Tell me about your years as a ski bum.
It was a good time, bartending at restaurants, clubs and boats throughout Lake Tahoe. Spend a couple hours on the slopes before I go in. Then I’d do it all over again.
Anything cool happen lately?
The other night, a guy came in with a bodybuilding trophy. He obviously wasn’t a bodybuilder. He used it to pick up chicks. It worked. But he left his trophy here.
What kind of crowd do you attract?
Lots of first dates here. Good after-work crowd. Cocktail nerds. Industry people. Good, mature crowd who knows what they want.

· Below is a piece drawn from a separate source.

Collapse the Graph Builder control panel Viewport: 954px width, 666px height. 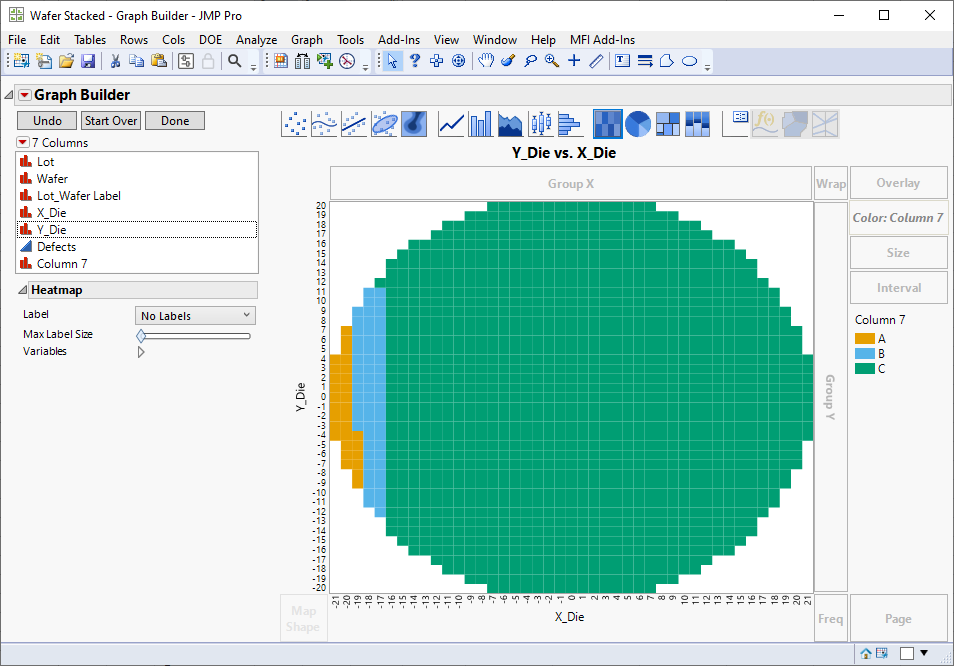click(8, 94)
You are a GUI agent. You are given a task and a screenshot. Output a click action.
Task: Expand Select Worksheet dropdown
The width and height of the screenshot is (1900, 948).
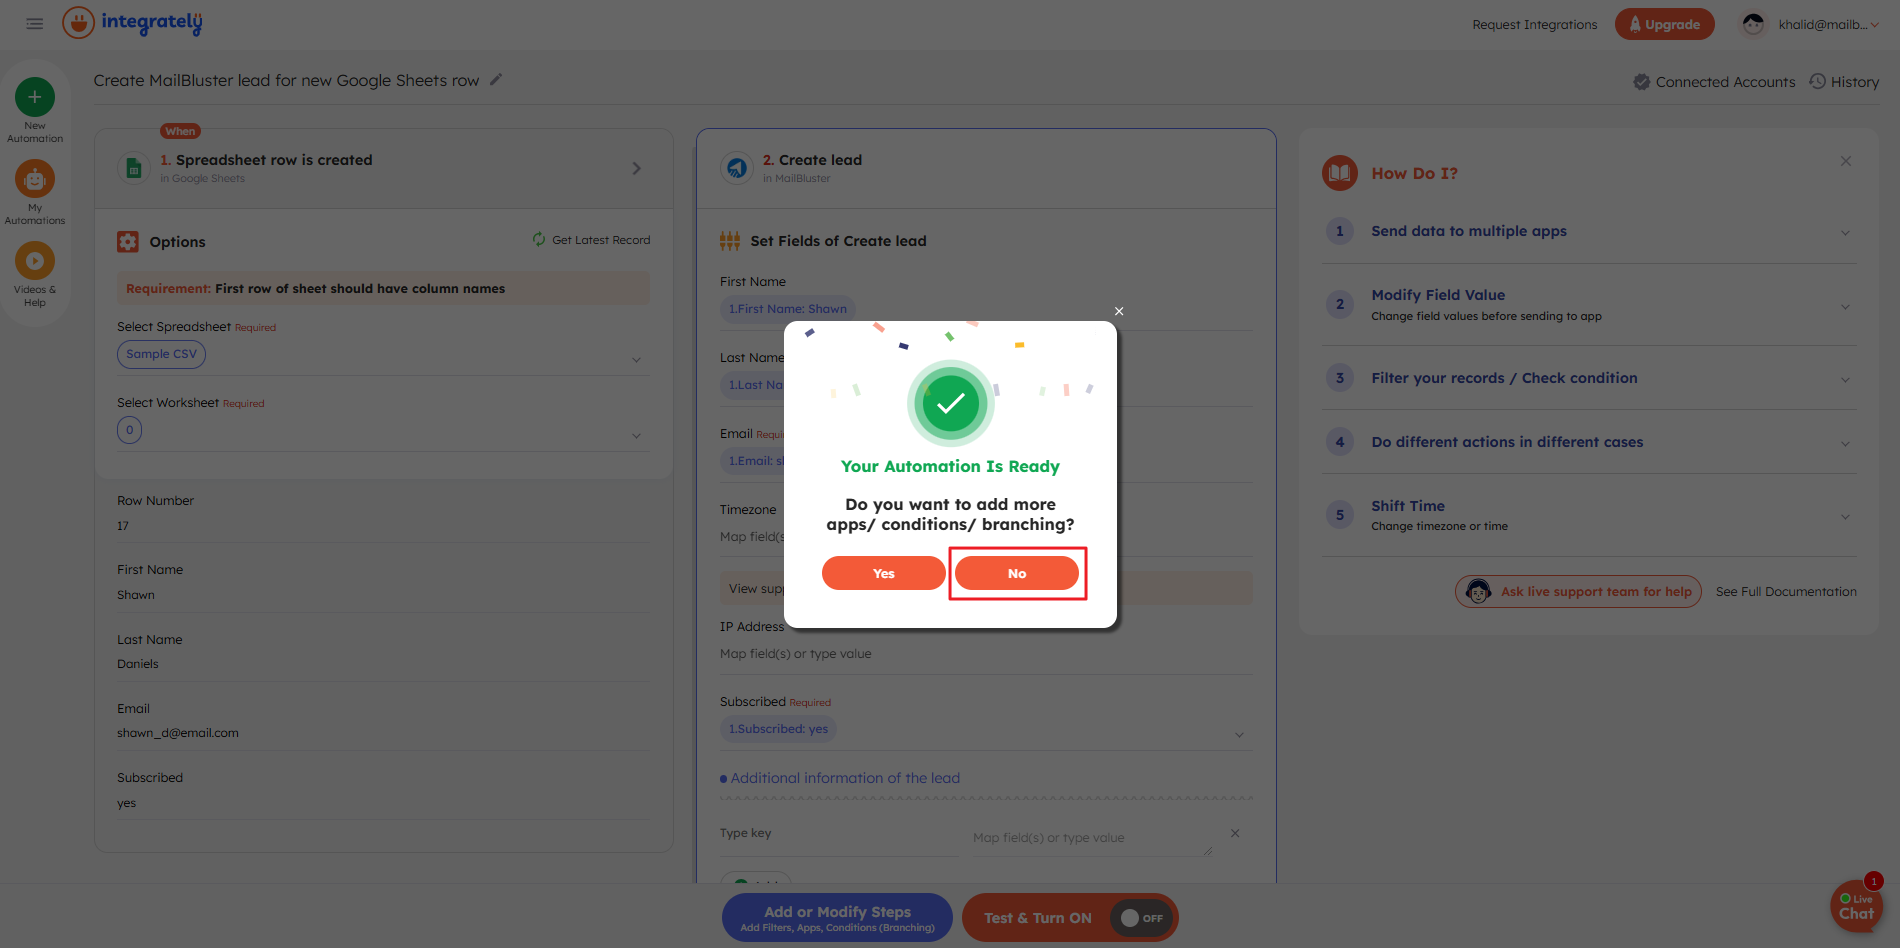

Do you have any pet peeves? Being waved at. What they don’t realize is that we can see them. We know who’s next. But our drinks are pretty good, so I can’t blame ’em.
What are a couple of your favorite places to drink?
I really like the El Diablito at Wo Hing’s. I also like Mosto for their awesome tequila selection.
What’s one thing you can’t live without?
Probably good coffee. I hit up Four Barrel and Sightglass often. We get spoiled with coffee in this city.
Do you have any hobbies?
I spend a lot of time doing travel photography. Really into playing with old, medium-format cameras. I just got back from Baja. Traveled to Morocco, Europe, Thailand, heading to Costa Rica.
What do you like about working here?
It’s a really concise bar staff consisting of three guys. Our drinks are consistent. We’re all members of the Bartenders’ Guild. There’s a good family vibe going on here.
Mulled Rumbullion
- 16 oz. cabernet sauvignon
- 5 oz. Licor 43
- 4 oz. spiced rum
- 1 oz. St. Elizabeth Allspice Dram
- 8 dashes Fee Bros. Orange Bitters
- 2 oz. water
- Heat all ingredients to a simmer. Serve in a glass mug. Garnish with grated nutmeg and an orange wheel. Serves four.
- Note: This recipe was altered for the home bartender.